With a patient song.”
A mad conceit—an insane fear. And yet—he bent, put a brief hoarse question to a passer-by and learnt the truth.
Her mother—dead some months now, as he knew. He breathed out a little laugh of relief, reckless, self-scornful, and pushed on his way. In so far, at least, the occasion was opportune; he might see her, and not be seen. It was for that very purpose he had taken advantage of the sudden armistice to hurry from Lusatia, while the fighting he had been engaged in was suspended, and speed these long leagues back to the Lombard plains. He had travelled day and night; he was war-worn and spent with weariness; yet he would think his pains well recompensed by one glimpse of the loved face. Only for one moment to stay the insatiable hunger of his heart—to acquire new nerve and resolution for the end that could not now be long delayed. He desired, he told himself, to learn that she was reconciled and happy; that the ruin with which he had threatened her young life was averted, and then he would leave her once more, this time never to return. And so men will go out of their way to lie to themselves, knowing that the truth stands steadfast to the good resolution which first inspired it.
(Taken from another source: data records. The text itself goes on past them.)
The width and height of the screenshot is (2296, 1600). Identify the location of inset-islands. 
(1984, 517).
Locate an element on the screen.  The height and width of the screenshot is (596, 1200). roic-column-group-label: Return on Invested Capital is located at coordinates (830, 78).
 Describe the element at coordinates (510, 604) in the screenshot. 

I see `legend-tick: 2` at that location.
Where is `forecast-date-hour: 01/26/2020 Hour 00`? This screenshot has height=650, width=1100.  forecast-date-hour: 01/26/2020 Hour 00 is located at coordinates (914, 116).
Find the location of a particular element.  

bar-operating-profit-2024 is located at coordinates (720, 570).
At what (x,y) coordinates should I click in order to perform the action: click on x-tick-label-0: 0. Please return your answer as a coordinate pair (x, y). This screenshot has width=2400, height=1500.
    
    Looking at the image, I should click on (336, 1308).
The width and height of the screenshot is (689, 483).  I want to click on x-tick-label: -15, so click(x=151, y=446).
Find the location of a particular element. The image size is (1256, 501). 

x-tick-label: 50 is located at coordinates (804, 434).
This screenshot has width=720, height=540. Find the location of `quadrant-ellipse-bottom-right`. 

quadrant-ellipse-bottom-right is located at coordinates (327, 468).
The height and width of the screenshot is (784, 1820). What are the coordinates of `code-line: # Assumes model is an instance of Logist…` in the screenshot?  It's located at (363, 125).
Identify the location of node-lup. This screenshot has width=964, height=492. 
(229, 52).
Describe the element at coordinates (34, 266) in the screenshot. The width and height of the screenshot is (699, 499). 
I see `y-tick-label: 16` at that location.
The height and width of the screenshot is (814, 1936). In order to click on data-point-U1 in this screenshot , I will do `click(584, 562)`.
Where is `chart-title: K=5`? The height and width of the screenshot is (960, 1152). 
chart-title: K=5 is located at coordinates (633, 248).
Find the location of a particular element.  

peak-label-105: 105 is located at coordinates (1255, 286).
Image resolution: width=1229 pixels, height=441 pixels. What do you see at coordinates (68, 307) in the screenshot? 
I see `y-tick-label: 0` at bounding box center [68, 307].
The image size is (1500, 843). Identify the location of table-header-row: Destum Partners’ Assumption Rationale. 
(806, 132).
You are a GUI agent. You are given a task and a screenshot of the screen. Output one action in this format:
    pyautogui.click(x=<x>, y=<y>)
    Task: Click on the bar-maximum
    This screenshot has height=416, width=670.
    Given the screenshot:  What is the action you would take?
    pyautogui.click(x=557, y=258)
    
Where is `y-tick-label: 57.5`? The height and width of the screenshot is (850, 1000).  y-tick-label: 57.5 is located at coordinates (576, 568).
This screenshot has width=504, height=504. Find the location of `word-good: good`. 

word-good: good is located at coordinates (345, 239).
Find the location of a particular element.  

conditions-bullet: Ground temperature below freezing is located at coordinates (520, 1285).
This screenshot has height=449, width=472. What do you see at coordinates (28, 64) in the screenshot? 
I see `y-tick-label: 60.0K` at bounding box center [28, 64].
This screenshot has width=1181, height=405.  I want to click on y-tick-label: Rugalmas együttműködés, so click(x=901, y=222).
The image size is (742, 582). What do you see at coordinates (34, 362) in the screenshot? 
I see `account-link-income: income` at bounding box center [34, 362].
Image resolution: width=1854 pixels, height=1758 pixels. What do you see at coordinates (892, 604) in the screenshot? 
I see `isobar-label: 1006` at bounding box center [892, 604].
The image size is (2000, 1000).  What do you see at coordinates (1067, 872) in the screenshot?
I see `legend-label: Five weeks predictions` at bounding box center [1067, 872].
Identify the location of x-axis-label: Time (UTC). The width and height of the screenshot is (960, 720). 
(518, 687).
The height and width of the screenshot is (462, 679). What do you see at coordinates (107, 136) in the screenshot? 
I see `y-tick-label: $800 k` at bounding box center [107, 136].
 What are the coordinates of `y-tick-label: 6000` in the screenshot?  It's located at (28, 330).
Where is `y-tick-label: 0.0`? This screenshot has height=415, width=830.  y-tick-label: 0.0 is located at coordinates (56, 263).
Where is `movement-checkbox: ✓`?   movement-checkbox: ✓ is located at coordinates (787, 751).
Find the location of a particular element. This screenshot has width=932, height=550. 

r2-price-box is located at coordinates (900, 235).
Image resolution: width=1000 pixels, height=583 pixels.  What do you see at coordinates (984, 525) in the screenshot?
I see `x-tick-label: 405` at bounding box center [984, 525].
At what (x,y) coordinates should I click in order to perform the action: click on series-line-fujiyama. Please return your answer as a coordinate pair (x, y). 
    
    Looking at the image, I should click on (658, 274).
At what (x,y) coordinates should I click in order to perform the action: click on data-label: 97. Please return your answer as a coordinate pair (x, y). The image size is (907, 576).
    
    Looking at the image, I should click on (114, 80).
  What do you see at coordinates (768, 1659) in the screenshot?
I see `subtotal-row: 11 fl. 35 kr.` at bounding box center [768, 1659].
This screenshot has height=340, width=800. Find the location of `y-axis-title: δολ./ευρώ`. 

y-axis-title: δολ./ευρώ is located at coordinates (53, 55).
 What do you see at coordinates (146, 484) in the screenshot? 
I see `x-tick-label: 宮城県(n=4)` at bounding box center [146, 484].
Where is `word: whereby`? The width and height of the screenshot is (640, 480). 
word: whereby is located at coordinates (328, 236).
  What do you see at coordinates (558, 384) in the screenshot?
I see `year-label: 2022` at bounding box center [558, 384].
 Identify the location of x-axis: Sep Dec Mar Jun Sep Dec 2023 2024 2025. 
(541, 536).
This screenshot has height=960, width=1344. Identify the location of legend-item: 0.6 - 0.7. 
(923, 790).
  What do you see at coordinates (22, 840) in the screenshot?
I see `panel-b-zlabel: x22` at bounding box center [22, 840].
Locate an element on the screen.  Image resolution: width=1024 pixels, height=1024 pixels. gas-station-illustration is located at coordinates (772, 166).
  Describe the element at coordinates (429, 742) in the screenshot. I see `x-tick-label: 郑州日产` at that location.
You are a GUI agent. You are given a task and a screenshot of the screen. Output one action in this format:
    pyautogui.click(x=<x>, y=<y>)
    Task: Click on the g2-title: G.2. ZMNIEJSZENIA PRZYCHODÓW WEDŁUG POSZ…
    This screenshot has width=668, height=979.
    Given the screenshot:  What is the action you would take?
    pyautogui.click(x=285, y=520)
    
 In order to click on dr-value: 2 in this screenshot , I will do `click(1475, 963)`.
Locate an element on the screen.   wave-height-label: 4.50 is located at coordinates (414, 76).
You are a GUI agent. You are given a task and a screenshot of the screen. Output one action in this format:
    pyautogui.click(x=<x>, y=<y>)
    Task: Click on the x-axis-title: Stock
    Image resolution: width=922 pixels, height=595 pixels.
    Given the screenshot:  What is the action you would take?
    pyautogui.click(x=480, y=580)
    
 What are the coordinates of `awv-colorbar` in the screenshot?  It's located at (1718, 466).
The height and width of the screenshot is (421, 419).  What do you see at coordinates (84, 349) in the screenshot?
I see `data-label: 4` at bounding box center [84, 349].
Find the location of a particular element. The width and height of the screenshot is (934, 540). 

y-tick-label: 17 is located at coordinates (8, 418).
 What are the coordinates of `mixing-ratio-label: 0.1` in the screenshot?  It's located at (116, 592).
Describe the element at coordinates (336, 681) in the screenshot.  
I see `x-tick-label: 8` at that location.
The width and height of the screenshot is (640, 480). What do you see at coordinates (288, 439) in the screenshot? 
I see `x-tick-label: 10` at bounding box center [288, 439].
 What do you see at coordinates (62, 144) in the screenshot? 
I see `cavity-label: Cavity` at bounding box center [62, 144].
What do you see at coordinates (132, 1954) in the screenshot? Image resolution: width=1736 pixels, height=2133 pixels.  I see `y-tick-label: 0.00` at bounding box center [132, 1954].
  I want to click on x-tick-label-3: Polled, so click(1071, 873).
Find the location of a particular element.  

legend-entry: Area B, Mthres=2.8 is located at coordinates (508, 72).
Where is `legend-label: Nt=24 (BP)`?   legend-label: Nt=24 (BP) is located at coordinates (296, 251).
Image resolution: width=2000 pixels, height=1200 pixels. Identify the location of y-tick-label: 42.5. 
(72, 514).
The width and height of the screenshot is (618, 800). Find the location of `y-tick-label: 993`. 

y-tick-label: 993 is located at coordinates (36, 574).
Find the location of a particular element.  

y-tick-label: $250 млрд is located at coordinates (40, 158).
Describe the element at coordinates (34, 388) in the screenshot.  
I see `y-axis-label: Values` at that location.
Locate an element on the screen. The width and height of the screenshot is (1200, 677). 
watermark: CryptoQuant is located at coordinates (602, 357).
He put up his horse, and, strolling out, mingled with the people. He was reckless of discovery, as one must be who is reckless of his life. He had timed his approach to the church so fortuitously that he could see, over the heads of the mob, the ducal cortège as it accompanied the carriages. The nearness of her presence—though, penned as he was within that living wall, he could distinguish nothing of it—made his veins throb between rapture and agony. And then he bent himself, as the pressure of the crowd relaxed, and it resigned itself to the long hour of waiting before the reappearance of the august mourners, to edging a passage to some nearer coign of vantage, where he might watch, himself unobserved.
His cool persistence—his military bearing and assurance, perhaps—gained him his purpose by degrees. When within two or three of the foremost row, under the shadow of a buttress he stopped and stood fast, abiding the mad moment.
The swell of the organ came to him; the sweet voices of the choir. Something seemed to rise in his heart, half-suffocating him. And then a magnetic thrill ran through the crowd, and he knew that he was to face the ordeal.
The ducal carriage already waited at the steps. There came out first from the great portal a little group of her Highness’s women, and he saw that one of them was Fanchette. At that very moment a surge of the crowd drove him forward and almost from his feet, so that to save himself he had to “rush” two or three of the steps, and to pause an instant to recover his balance before re-descending them. In that second, the girl, looking round, was aware of him, and bending immediately, as if to withdraw her skirts from his neighbourhood, whispered: “At four o’clock, on the Mezzo bridge.”
The next moment, hustled by the guards, he was down again, and near his former position. But the slight disturbance had attracted the attention of a young lady just issuing from the church on her father’s arm. One instant she turned her eyes and saw him; the next, with a little swerve, momentary, scarce perceptible, she was going down the steps to the carriage.
CHAPTER XXI.
ACROSS THE BRIDGE
With the afternoon the town had resumed its normal aspect; the shops were re-opened; the stream of grave and frivolous circulated with its wonted restlessness and volubility. Only the ashes of a Lenten disposition seemed to have survived from the morning, the human traffic going sad-suited and with a mock attempt at seriousness in its demeanour. Still, the sky was blue, the little river sparkled, and the harnesses of the mules would not stop tinkling for all the enforced sobriety of the occasion.